Come Next Spring was directed by R.G. (“Bud”) Springsteen. Springsteen was the epitome of the reliable but unexceptional studio workhorse. Actually, “plowhorse” would be more like it; his first directing credit came in 1945, and by the time of Come Next Spring ten years later he had already directed over 50 features — mostly Republic program westerns running about an hour, with a smattering of crime dramas and shoestring musical comedies. At the very least, Springsteen was a man who didn’t waste time, film or money — a triple virtue guaranteed to endear him to the penny-pinching Herbert Yates. It would also earn him a secure niche in television; by the time he retired in 1970 he had a hefty resume consisting of multiple episodes of Gunsmoke, Rawhide, Wanted: Dead or Alive, Wagon Train, Bonanza, Gentle Ben and others.
The secret ingredient of
Come Next Spring was its writer, Montgomery Pittman (shown here in a small role on TV’s
Cheyenne, in an episode he also wrote). Pittman was the kind of talent who might almost be described as “unjustly forgotten today” — except that the sorry truth is he died before even being noticed, succumbing to throat cancer at 42 in 1962. He was prolific, resourceful and original, and what he did accomplish in his brief 11-year career gives a frustrating hint of what might have been if even another ten or 15 years had been granted to him.
Born in Oklahoma in 1920, Pittman left home while still a teenager and, according to his own colorful account, found work with a traveling carnival as (no joke!) a snake-oil salesman. After military service during World War II he landed first in New York, then Los Angeles, with hopes of becoming an actor. Among the odd jobs he took during this time was housecleaning for fellow actor Steve Cochran, then under contract to Sam Goldwyn and beginning to make a name for himself; their friendship would bear fruit with Come Next Spring.
After a few minor movie roles (including one in Inside the Walls of Folsom Prison with his friend and sometimes employer Cochran), Pittman transitioned into writing and eventually, like other writers before him, into directing as a means of protecting his scripts. Along the way, in 1952, he met and married Maurita Gilbert Jackson, a widow whose ten-year-old daughter Sherry was already launched on a career as a child actress. Pittman’s relationship with his new stepdaughter would also bear fruit in Come Next Spring.
In the mid-to-late-’50s Pittman was a contract writer for Warner Bros. Television, where he contributed scripts to the studio’s westerns Cheyenne, Sugarfoot and Maverick, and the private-eye series 77 Sunset Strip (for the latter three he usually directed his scripts as well).

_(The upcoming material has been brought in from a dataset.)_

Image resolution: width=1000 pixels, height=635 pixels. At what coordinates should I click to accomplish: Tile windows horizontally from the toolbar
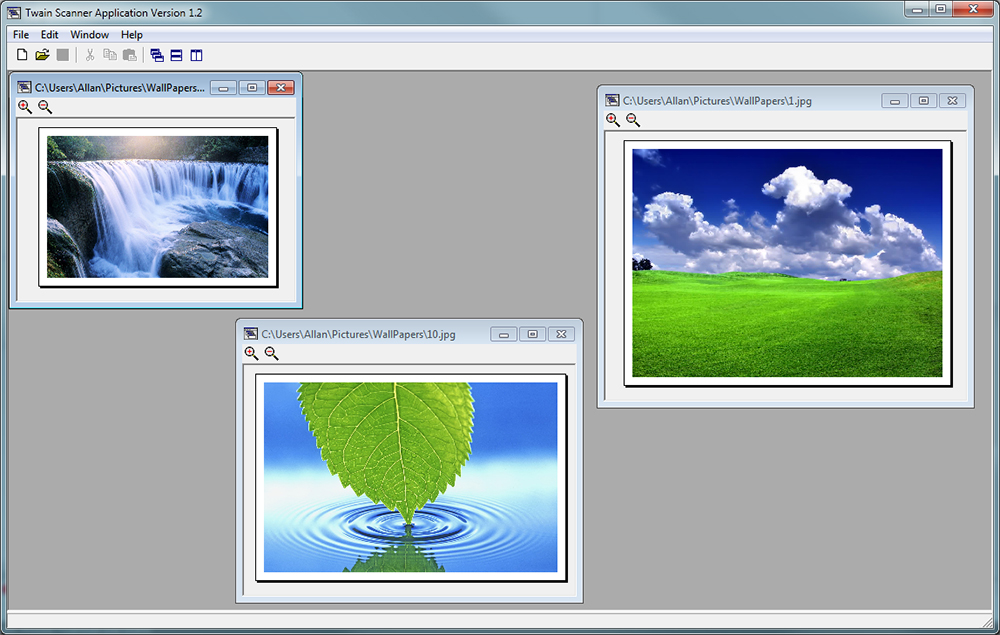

In the early ’60s (and, in fact, just as his time among us was running out) Pittman wrote and directed three episodes for Rod Serling’s original The Twilight Zone on CBS. These jobs are worth mentioning here for several reasons. For one thing, Pittman was the only person during the entire five-year run of the show who both wrote and directed an episode, and he did it three times. For another, those three are among the very best episodes that weren’t written by The Twilight Zone‘s “Big Three” (Serling, Charles Beaumont and Richard Matheson). Finally, and most pertinent to the subject at hand, two of those three contain clear echoes of Come Next Spring: (1) “The Last Rites of Jeff Myrtlebank” — about a young man who springs to life out of the coffin at his own funeral, causing his backwoods neighbors to suspect he ain’t exactly human — takes place in the same time and region as Come Next Spring, and it even features several of the same actors (James Best, Edgar Buchanan, and Pittman’s stepdaughter Sherry Jackson); and (2) “The Grave”, in which bounty hunter Lee Marvin accepts a dare to visit the grave of the outlaw he’s been chasing, not only features James Best again, but it has a female character named Ione — an unmistakable hat-tip to the town where Come Next Spring was filmed.

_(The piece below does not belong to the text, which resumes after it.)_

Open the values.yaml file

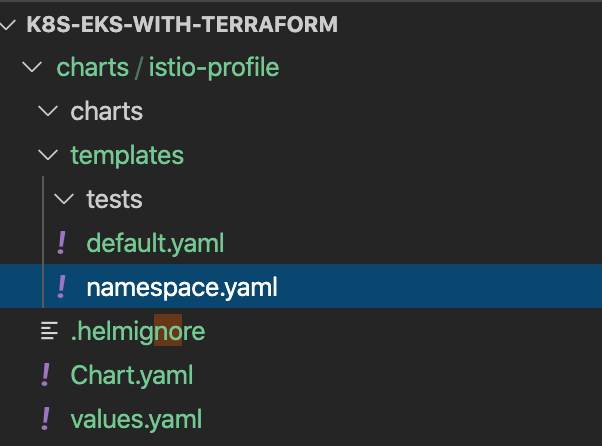click(136, 418)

Come Next Spring takes place in 1927 in the hills of Arkansas. We first meet Matt Ballot (Steve Cochran) walking along a country road on a hot summer day. He strikes up a conversation with a little boy he meets (Richard Eyer), and offers to walk along with him a spell, since they both seem to be headed the same way. It turns out that they’re not only headed the same way, they’re headed to the same place. For the boy, Abraham, it’s the farm where he lives. For Matt it’s where he
used to live, before he ran out on his wife Bess and daughter Annie nine years ago. Abraham is the son Matt never knew he had.
Bess (Ann Sheridan) is astonished to see Matt again after all these years, and she makes it plain that the surprise is not a pleasant one. “Why are you here, Matt?” she asks coldly.

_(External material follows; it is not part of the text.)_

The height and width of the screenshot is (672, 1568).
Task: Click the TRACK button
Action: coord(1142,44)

Matt tells her he’s been all over the country, and found that whisky tastes pretty much the same everywhere. The last three years he’s been wondering what his wife and daughter were doing, “and I guess I just talked myself into” coming to find out. You never answered my letters, he says; didn’t you get them?
She may have gotten them, but clearly she didn’t read them. I never wanted to see you again, she says; I see no reason to change my mind now. Chastened, Matt is turning to leave when Bess suddenly relents. “I still think you done wrong in comin’ back,” she says, “but the damage is done now. Bein’ as you’re here, I reckon it’s only fair for you to see Annie. So you can stay to supper. If you stay sober.”
Matt assures her that he’s been sober for three years, then he asks about Annie. “Is she…Did she ever get over…?” “Nope,” says Bess, “still mute. Cain’t utter a sound.”
When Abraham returns from washing up, ready to do the milking, Bess hesitates barely a second before telling him who Matt is. “Gee,” says Abraham, “I didn’t even know I had a papa.” Later, when Annie (Sherry Jackson) comes home and warily eyes the stranger in their barn pulling a tick from the cat’s tail, Abraham shares the information, with the pride of a little brother who knows something his big sister doesn’t: “Annie, this here’s our papa!”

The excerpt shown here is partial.